The piece of cheese on the hamburger changed the world forever, and 14 years later, the worlds largest fast food chain (McDonalds) embraced Sternberger’s idea and built a legacy around it.  Your organization’s problems may not be solved simply by putting a piece of cheese on ground meat, but it’s next innovative idea could certainly be simpler than you think it is.

An Innovative Culture Requires a Dualistic Mindset

Govindarajan and Desai say that transforming your company requires “a dedicated process for nurturing and commercializing valuable ideas”.  This requires a dualistic mindset, where the organization maintains it’s ability to deliver results that are aligned with set terms and simultaneously is able to prepare for different results each year.
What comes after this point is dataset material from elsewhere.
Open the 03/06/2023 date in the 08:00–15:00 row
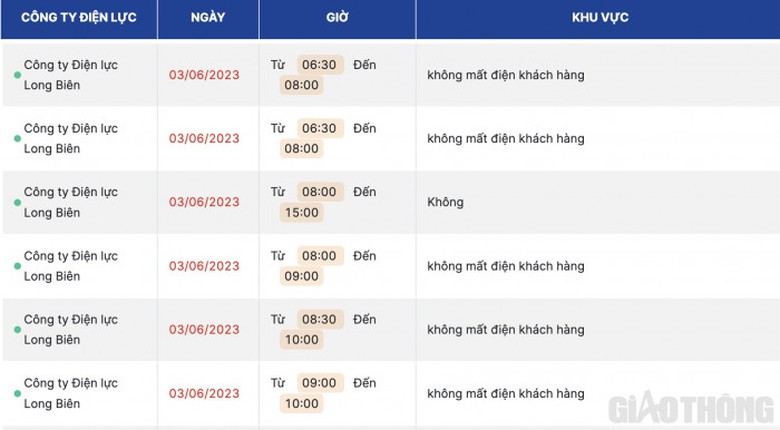Viewport: 780px width, 430px height. pos(204,202)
They provide a list of five crucial barriers and risks companies will face when attempting to achieve a global, innovative mindset, based on their field work with Global 2000 companies.

  1. Lack of the Right Mindset:  Some companies have great ideas and innovations, but don’t maintain a proper mindset that will manage these ideas and launch them forward.  Sony created the first iPod equivalent, but couldn’t cash in on it because of internal battles within the company.  Their groundbreaking product was squashed by their lack of shared goals within the organization.
  2. Resource and Investment Allocation:  Competition between departments for the same funds is a waste of time and, sometimes, results in duplicated processes and inefficiencies.  Organizations should use their funds to properly assess where and how much each department will receive for each project.  They should also consistently adapt the allocation of these funds as projects change.
  3. Human Capital Not Being Utilized:  The trend has been that the larger the organization gets, the less urgency it presses on it’s employees.  This is because the pace of change and action slows since the organization has become comfortable in it’s own skin.  Don’t be a larger organization that’s reluctant to change and taking new risks.  The key to innovating is to keep and open mind and to keep designing new products and ideas.
  4. Broad Capabilities, Little Opportunity:  Many larger companies have expanded their product lines and capabilities, leaving them paralyzed when a disruptive opportunity comes their way.  With so many channels and customers to please in different areas, it’s hard to maintain a specific focus and recognize when an innovative technology or product could provide an explosion of opportunity in one specific area.
  5. Reluctant Risk Taking:  Organizations who have failed in the past when taking a risk can fall into a disgruntled state of “i’ll never do that again”.  It’s important to remember that risk taking is one of the keys to innovating, and thinking outside-the-box is so valuable because it’s not inside the box of “safety and normalcy”.
Govindarajan and Desai state that innovation gives a clear path for strategy, focus and company efforts.  Often, we see new start-ups come in and dominate the industry because larger organizations have become complacent with where they stand and don’t want to take the risk to break down new barriers.  Don’t be that company who lives in fear.  Instead, be the company that embraces change, and always looks for new ways to drive forward.  And if you get tired or worn out, go eat a cheeseburger and be grateful you weren’t born in 1900.